Zend has been powering PHP since way back in 1999 when it was first introduced with the release of PHP 4. Zend is an open-source execution engine written in C that interprets the PHP language. Performance gains seen in PHP 7 are expected to be huge, with Zend claiming a realised performance enhancement varying between 25% and 70% just from upgrading to 7.


Twice as fast

 The most easily recognisable feature of the new upgrade is its speed. The new PHPNG engine is a significant performance improvement, with the development team re factoring the Zend Engine and even optimising memory usage. Simply put, this means code will be executed faster and fewer servers will be needed for the same amount of users. Some benchmarks show three times better performance running WordPress.


“To put things in perspective – when PHPNG was published, the WordPress homepage required approx. 9.4 billion CPU instructions to execute,” according to Zend. “As of now – it requires only 2.6 billion – that’s 72% less”.


Space ships

Good name – good feature. PHP 7 will introduce a new operator dubbed the Spaceship Operator <=> and as you can see it is remarkably similar to a TIE fighter (it seems that Star Wars permeates all things). It can be used for combined comparisons, mostly when dealing with sorting.

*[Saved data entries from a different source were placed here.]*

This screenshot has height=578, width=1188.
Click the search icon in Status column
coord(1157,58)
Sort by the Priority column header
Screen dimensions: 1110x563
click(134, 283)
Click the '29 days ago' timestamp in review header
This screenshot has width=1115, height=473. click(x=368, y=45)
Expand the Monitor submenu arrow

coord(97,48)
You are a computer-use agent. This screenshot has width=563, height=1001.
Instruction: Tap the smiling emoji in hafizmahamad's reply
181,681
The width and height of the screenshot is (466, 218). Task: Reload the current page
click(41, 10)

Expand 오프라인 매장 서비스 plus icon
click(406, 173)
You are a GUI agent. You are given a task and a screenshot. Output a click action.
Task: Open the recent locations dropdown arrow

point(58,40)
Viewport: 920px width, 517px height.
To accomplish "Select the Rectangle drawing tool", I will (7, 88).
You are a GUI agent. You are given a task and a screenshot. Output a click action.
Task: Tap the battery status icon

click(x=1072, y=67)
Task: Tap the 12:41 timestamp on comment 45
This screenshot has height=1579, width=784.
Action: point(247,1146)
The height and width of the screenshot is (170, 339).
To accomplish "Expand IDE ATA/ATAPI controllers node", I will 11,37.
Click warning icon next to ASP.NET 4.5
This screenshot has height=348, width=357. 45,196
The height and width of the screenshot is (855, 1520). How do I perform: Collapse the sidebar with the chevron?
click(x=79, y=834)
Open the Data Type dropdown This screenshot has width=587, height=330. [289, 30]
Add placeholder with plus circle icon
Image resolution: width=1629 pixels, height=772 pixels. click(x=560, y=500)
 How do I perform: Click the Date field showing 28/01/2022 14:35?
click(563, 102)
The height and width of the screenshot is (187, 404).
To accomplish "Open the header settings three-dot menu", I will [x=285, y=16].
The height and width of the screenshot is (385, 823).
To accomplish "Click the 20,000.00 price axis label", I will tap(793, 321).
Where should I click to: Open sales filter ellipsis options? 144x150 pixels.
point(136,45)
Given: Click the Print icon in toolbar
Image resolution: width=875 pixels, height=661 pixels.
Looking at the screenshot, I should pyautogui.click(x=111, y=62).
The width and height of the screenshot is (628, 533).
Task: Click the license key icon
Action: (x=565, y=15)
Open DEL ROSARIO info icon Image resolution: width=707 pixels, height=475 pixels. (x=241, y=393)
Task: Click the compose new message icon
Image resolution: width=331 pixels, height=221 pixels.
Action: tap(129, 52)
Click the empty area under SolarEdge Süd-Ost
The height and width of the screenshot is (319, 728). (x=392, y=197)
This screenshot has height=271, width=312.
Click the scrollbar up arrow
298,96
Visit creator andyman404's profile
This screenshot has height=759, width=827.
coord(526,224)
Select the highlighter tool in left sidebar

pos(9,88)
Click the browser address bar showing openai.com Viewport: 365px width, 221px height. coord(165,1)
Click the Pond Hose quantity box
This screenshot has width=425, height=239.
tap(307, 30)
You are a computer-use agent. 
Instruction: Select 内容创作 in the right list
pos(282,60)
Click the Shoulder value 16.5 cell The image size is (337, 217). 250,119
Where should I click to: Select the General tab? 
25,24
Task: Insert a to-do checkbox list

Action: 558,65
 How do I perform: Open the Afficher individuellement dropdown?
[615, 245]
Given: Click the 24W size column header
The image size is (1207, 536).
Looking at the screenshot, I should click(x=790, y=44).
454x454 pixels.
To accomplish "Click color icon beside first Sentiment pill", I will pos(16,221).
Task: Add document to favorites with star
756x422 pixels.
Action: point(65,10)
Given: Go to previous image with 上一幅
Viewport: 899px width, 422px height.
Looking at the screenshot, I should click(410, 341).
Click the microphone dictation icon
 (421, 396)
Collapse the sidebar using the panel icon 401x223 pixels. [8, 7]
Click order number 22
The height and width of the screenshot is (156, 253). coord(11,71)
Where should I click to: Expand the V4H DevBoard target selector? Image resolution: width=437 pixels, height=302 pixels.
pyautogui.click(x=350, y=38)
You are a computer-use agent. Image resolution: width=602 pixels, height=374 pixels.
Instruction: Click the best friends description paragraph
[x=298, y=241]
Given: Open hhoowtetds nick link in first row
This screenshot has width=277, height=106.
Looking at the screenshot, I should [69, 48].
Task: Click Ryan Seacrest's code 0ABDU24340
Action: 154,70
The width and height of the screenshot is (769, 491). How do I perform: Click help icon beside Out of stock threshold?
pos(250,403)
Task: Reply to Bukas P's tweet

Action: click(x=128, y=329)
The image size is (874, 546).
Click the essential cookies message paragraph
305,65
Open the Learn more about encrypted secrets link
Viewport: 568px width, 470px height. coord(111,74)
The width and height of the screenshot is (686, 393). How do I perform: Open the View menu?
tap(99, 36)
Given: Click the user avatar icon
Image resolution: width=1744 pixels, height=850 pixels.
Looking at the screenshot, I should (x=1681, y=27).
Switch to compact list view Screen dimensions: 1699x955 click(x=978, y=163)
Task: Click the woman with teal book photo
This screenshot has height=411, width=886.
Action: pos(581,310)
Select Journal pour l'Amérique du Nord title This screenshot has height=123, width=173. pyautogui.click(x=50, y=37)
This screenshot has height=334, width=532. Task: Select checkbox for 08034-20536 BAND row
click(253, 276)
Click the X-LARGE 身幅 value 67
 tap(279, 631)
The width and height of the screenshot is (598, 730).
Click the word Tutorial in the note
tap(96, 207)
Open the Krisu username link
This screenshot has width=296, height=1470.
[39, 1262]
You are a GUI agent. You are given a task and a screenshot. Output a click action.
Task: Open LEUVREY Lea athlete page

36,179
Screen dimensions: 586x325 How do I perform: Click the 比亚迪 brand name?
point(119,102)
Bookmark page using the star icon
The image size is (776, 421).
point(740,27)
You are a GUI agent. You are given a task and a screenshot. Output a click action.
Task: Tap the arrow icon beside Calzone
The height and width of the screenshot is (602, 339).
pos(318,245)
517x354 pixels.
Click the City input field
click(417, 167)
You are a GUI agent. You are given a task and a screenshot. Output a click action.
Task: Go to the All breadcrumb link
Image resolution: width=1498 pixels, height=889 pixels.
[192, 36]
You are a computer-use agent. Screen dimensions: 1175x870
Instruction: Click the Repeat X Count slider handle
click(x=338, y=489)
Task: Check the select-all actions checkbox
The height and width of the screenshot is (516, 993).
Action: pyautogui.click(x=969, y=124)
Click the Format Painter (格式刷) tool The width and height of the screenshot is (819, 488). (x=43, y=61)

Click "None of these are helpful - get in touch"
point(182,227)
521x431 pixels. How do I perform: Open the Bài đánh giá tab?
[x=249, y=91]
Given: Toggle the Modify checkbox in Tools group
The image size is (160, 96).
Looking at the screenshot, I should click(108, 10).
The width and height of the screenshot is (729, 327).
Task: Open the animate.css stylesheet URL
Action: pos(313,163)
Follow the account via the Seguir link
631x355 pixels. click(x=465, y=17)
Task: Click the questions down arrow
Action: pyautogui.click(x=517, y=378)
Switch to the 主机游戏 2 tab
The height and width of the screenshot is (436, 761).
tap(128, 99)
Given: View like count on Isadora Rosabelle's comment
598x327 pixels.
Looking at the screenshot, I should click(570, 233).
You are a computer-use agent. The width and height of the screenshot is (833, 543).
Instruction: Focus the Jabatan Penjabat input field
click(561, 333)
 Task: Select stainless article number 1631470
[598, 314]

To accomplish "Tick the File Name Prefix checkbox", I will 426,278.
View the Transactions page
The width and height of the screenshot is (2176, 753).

Declarations and Scalar Type Hints.

PHP7 will also allow developers to declare what kind of return type a specific function is expected to have (similar to argument Type Hints). These new return-type declarations, as well as the old argument Type Hints, now support scalar types. This will allow developers to specify whether they are expecting strings, floats, ints or bools to be passed or returned.


Add Anonymous Classes

PHP 7 will also enable the developer to use anonymous classes (a class without a name) – already a well-established feature in other object-oriented languages like C# and Java. The object it instantiates has the same functionality as an object of a named class and the syntax will be the same as what you are used to in PHP’s traditional classes – just with the name missing.


Properly used, these can speed up coding as well as execution time and are excellent when a class is used only once during execution or in situations where a class doesn’t need to be documented.